About this task
Please return the records below exactly as they stand, with the pictures removed.

Records from a data collection
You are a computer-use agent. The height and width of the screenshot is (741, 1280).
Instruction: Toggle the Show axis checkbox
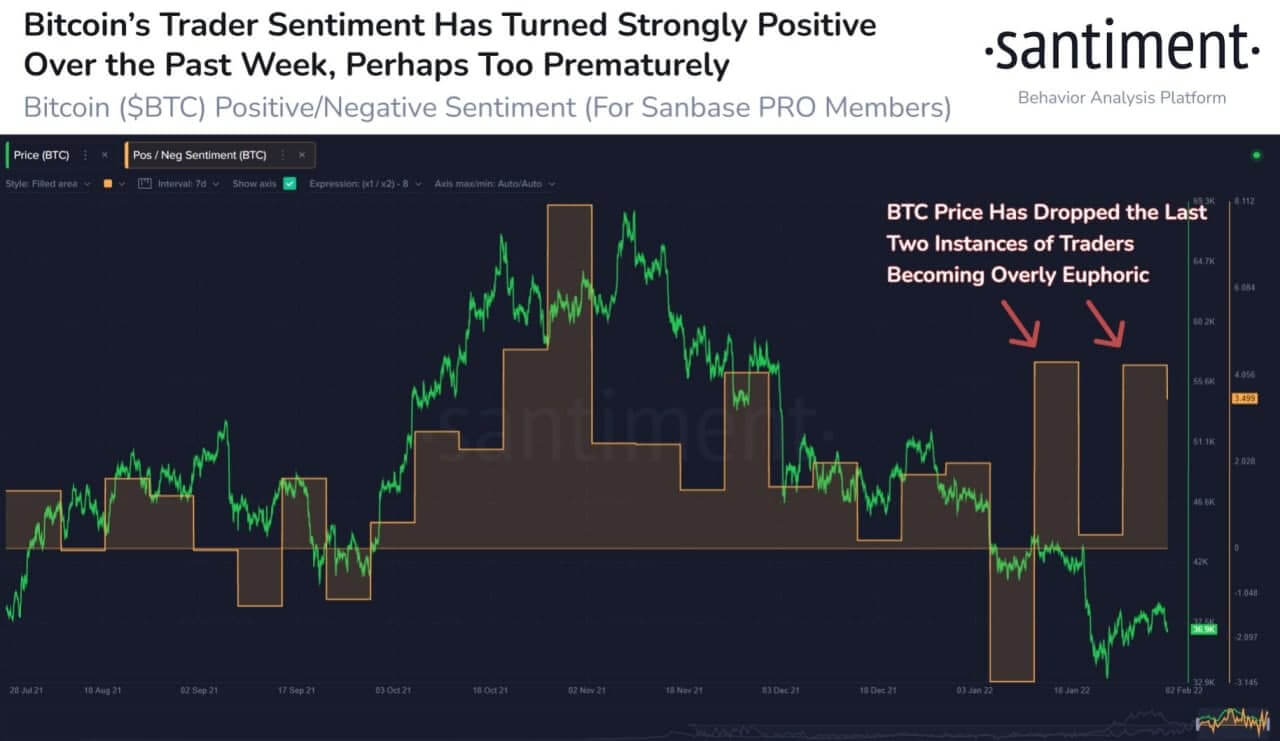290,184
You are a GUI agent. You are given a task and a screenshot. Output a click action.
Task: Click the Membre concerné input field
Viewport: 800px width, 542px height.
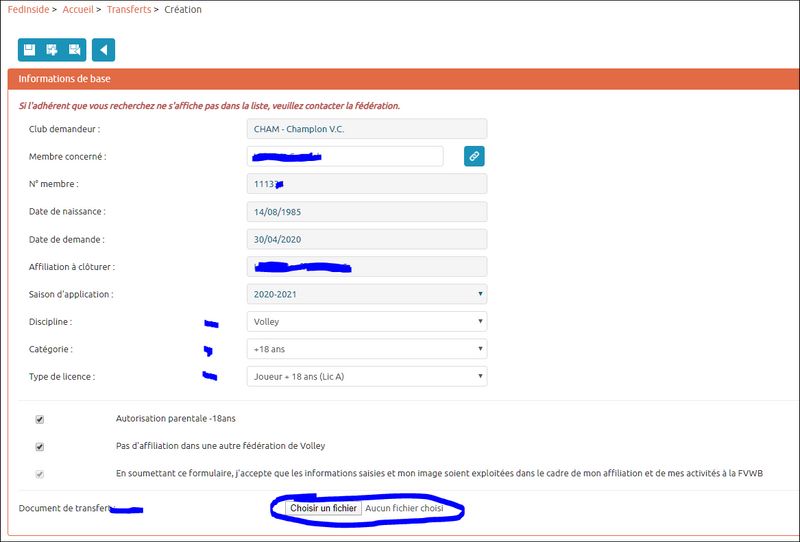click(x=345, y=156)
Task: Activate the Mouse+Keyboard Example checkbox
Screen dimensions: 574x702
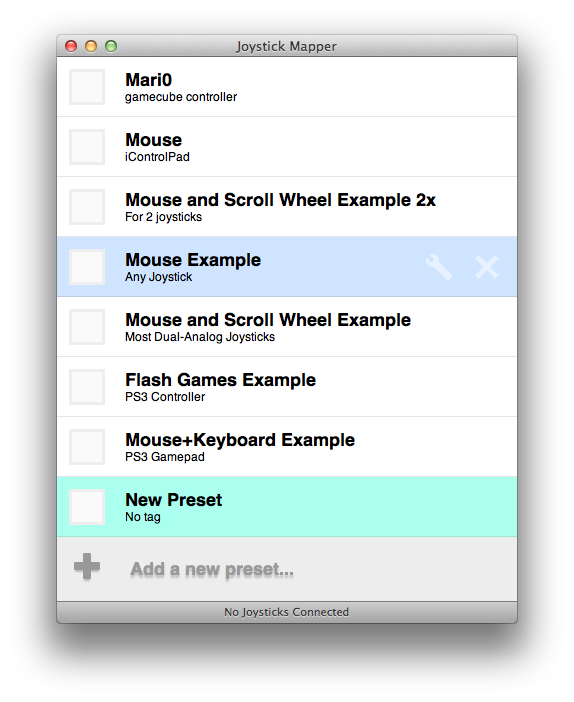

Solution for this task
You are a computer-use agent. The height and width of the screenshot is (741, 1280).
Instruction: Toggle the Show axis checkbox
290,184
You are a GUI agent. You are given a task and a screenshot. Output a click action.
Task: Click the Membre concerné input field
Viewport: 800px width, 542px height.
click(x=345, y=156)
Task: Activate the Mouse+Keyboard Example checkbox
Screen dimensions: 574x702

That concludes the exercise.